**Texto da página:**
• • • •
Com efeito, os avanços tecnológicos apresentam diversos aspectos positivos (difusão mais rápida da informação, crescimento econômico, mudança de paradigmas, fortalecimento da globalização, etc.), não sendo sequer possível imaginar, no atual estágio das coisas e da evolução da sociedade, que estes sejam freados ou boicotados de qualquer maneira, porém, é preciso lembrar que o caminho da evolução também é tortuoso, trazendo aspectos negativos, entre eles, o impacto do avanço da tecnologia sobre o mercado de trabalho e a possibilidade de desemprego em massa como consequência da expansão da automação nas fábricas e no setor de serviços, o que tem levado empresários a defender a intervenção dos Estados através da tributação, como forma de mitigar ou reduzir os impactos negativos. Essa ideia é defendida no âmbito da OCDE, com apoio do G-20, mas também por empresários da área da tecnologia (Será?). Seja como for o bilionário e cofundador da cofundador da Microsoft Bill Gates comentou, em entrevista para o site Quartz, sobre a ideia de se tributar a automação, dizendo que “Certamente haverá algum tipo de imposto relacionado à automação. Hoje, um trabalhador que receba, digamos, US$ 50 mil em uma fábrica, paga impostos sobre a renda, paga contribuição social, essas coisas. Se um robô começa a desempenhar a mesma função, seria natural se pensar que ele seria tributado em um patamar semelhante", afirmou o empresário [1]. Na mesma linha, o bilionário da tecnologia Elon Musk também já se manifestou a favor do imposto, sob o argumento de que os recursos poderiam ser canalizados para a Saúde e Educação ou mesmo garantir uma renda mínima para todos os cidadãos.
Em vista dessa argumentação a única coisa que se apresenta como efetiva é a de que precisam ser estabelecidas estratégias para que o sistema tributário global se adeque a nova realidade, a essa nova economia. E quais seriam essas estratégias? Acreditamos que antes de discutir a eventual necessidade / adequação de extinção do “imposto corporativo”, a eventual necessidade / adequadação de instituição de DST’s, mudança de regulação doméstica, estabelecimento de instrumentos multilaterais, seria necessário alcançar consenso acerca das estratégias a serem adotadas e que estas sejam estabelecidas de maneira transparente, coerente e com substância (pilares do BEPS), com a cooperação mútua entre os governos.
• • • •
**Dados armazenados:**

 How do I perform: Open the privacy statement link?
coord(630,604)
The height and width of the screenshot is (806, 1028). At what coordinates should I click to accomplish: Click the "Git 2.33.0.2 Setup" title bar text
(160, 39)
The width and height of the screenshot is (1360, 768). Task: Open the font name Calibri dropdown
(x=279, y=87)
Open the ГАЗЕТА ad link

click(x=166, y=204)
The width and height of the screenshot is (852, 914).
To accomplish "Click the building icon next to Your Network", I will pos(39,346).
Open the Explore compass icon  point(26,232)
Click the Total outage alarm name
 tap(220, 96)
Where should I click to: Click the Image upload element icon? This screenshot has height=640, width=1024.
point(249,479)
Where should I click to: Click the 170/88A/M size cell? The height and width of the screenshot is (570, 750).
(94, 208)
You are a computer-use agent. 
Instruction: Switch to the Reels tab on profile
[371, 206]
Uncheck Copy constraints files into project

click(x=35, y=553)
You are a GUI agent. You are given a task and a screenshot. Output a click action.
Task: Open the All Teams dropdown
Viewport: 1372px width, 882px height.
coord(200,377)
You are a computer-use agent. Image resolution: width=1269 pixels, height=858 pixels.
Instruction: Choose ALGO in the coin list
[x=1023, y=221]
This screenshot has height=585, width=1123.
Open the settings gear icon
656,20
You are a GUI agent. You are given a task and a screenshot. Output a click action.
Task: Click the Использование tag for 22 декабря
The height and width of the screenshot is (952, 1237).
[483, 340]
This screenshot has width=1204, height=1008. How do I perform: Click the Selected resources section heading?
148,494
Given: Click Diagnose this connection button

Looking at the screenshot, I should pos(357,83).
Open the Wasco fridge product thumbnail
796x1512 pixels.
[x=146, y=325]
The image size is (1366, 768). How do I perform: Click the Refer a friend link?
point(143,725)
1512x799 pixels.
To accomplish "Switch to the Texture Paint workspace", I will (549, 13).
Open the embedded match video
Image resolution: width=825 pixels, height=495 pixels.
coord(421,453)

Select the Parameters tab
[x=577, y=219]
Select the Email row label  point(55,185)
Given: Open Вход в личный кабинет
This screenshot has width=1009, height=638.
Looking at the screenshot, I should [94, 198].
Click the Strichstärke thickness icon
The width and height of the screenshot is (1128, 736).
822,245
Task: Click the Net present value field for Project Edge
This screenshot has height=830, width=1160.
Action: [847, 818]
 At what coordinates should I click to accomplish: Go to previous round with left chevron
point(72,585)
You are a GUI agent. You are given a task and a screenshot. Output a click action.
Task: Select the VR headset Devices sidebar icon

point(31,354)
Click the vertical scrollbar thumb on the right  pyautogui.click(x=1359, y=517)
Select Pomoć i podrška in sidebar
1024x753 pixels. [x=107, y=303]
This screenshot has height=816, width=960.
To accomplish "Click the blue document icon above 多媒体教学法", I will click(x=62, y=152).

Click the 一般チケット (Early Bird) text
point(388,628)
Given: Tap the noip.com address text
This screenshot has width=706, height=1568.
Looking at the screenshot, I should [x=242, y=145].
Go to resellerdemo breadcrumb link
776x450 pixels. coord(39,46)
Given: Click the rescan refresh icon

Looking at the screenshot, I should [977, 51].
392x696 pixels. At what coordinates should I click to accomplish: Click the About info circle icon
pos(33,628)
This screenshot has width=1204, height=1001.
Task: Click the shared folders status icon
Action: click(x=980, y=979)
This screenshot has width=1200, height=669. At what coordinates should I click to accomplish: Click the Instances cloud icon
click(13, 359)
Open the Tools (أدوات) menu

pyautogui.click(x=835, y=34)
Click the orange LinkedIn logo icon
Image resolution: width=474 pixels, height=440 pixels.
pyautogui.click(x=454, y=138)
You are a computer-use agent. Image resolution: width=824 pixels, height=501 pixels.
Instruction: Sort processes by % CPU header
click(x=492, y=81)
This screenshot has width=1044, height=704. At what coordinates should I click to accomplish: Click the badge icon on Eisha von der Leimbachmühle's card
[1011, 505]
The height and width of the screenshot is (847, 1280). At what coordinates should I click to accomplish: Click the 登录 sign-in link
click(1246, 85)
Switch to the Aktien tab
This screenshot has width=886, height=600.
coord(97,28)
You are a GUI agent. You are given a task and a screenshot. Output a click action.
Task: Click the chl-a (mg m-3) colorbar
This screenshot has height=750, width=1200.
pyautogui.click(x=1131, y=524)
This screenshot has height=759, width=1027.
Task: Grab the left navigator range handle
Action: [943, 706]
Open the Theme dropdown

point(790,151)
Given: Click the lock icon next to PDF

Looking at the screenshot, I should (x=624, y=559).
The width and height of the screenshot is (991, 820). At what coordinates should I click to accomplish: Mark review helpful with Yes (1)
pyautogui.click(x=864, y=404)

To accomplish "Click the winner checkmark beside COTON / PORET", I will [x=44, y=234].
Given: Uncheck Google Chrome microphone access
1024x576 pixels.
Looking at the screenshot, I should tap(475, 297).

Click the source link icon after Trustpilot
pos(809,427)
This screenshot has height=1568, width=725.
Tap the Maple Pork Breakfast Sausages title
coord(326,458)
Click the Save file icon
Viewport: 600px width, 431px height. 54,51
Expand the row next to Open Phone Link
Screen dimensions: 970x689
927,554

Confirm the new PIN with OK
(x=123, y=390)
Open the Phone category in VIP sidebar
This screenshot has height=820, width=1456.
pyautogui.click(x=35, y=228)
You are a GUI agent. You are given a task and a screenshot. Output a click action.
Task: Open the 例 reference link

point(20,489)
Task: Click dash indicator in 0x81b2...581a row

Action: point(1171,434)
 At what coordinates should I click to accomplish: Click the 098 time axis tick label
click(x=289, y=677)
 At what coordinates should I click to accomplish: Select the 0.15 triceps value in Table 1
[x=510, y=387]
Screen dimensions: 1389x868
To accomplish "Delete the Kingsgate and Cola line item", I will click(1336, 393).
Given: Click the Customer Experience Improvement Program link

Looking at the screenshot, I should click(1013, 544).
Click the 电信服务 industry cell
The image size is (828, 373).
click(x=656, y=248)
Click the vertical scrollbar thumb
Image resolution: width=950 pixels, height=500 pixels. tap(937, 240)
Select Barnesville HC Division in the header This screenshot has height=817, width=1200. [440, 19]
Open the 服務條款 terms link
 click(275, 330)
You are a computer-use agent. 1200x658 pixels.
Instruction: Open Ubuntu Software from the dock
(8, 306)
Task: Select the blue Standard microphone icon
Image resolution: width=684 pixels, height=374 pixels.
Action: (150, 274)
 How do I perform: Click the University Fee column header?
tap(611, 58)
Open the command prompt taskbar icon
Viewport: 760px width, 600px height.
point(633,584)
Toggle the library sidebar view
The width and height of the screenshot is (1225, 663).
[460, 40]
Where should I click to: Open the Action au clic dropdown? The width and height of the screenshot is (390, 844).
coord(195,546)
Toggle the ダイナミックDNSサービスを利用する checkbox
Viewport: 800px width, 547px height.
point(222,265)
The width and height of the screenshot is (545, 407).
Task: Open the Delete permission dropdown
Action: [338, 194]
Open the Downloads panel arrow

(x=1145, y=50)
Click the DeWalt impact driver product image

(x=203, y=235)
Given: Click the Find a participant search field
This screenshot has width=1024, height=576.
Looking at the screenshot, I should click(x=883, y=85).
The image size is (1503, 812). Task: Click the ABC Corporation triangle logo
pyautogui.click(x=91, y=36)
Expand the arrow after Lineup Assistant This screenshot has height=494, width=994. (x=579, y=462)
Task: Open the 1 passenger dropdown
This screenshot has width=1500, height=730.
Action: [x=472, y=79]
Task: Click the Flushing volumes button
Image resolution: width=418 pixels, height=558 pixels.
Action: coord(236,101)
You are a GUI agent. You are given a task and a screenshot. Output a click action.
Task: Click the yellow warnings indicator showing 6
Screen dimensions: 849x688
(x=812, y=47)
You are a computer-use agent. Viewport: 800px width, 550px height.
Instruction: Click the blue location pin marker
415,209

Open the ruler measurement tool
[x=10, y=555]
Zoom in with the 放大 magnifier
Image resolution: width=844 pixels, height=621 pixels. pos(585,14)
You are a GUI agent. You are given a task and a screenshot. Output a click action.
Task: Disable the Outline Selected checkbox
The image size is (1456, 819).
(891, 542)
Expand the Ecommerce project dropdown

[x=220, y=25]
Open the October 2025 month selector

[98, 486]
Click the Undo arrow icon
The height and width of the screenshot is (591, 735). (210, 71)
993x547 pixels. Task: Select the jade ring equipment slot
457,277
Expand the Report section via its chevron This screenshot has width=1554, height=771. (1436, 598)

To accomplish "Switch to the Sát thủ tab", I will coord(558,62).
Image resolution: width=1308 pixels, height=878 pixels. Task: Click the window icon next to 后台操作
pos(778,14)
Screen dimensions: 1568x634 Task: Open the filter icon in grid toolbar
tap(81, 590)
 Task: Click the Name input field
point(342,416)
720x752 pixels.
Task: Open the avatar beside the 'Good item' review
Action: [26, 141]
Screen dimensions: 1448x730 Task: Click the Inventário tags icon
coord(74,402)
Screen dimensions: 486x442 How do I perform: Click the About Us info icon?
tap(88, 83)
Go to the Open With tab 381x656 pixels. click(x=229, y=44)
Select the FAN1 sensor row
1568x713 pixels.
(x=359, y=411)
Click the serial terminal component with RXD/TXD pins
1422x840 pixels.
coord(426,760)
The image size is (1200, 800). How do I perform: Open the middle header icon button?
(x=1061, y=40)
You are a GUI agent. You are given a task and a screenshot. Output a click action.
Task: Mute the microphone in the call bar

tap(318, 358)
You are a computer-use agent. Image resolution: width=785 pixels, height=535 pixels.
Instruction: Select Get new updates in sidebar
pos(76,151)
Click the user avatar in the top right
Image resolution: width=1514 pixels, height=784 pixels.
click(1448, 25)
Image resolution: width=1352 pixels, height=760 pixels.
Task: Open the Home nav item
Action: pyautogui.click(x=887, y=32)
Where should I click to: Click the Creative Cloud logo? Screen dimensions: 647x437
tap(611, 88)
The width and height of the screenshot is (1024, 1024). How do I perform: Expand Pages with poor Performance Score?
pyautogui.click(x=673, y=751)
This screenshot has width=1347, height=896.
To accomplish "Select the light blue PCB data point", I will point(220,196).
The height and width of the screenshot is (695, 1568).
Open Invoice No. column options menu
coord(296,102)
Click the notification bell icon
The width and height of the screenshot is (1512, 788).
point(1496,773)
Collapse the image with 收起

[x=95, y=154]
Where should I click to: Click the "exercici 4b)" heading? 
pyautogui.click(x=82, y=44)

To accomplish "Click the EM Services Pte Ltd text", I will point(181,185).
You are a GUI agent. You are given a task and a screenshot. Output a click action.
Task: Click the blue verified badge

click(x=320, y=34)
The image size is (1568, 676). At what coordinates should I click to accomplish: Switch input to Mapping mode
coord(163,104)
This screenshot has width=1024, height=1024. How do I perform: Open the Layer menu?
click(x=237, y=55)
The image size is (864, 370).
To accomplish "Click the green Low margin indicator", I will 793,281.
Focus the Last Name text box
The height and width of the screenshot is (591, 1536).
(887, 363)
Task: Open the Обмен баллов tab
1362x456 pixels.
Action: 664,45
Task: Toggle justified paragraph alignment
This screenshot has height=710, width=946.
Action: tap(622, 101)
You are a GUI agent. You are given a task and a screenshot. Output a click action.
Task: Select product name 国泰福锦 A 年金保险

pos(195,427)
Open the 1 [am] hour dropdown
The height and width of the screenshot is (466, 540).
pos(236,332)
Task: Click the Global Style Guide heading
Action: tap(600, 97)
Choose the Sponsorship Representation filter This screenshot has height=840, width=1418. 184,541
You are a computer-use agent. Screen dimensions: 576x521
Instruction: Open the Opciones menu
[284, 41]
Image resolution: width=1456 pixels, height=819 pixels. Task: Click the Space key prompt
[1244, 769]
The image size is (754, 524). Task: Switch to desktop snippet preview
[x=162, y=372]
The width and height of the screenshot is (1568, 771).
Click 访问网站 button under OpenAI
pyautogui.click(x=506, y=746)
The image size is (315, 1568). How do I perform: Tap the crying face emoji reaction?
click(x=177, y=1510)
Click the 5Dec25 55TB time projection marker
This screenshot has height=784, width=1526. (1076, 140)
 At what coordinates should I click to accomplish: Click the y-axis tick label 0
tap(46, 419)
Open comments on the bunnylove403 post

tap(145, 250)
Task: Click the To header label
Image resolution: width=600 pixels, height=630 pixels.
• • • •
**Partes do exercício:**
a - Segundo o texto sobre a tributação da automação, por que Bill Gates acha natural cobrar impostos de um robô? Responda em uma a três frases.
b - Prolongue o texto sobre a tributação da automação a partir do ponto em que ele termina.
Os registros foram obtidos de outra fonte.

**Resultados em ordem:**
a - Para Bill Gates, um trabalhador que recebe, por exemplo, US$ 50 mil em uma fábrica paga imposto sobre a renda e contribuição social. Por isso, se um robô passa a desempenhar a mesma função, seria natural tributá-lo em um patamar semelhante.

b -
Por falar em estratégias adentramos a questão da guerra fiscal internacional que como qualquer outra guerra deveria objetivar a paz. A guerra é um dos assuntos mais importantes do Estado. É o campo onde, a vida e a morte são determinadas. É o caminho da sobrevivência ou da desgraça de um Estado. Assim, o Estado deve examinar com muita atenção este assunto antes de buscar a guerra [2].
O trecho acima foi extraído do livro A Arte da Guerra (chinês: 孫子; pinyin: sūn zĭ bīng fǎ, literalmente "Estratégia Militar de Sun Tzu"), é um tratado militar escrito durante o século IV a.C. pelo estrategista conhecido como Sun Tzu. O tratado é composto por treze capítulos, cada qual abordando um aspecto da estratégia de guerra, de modo a compor um panorama de todos os eventos e estratégias que devem ser abordados em um combate racional[3], tratando-se de livro amplamente utilizado no mundo dos negócios, haja vista as estratégias que podem ser aplicadas no mercado competitivo.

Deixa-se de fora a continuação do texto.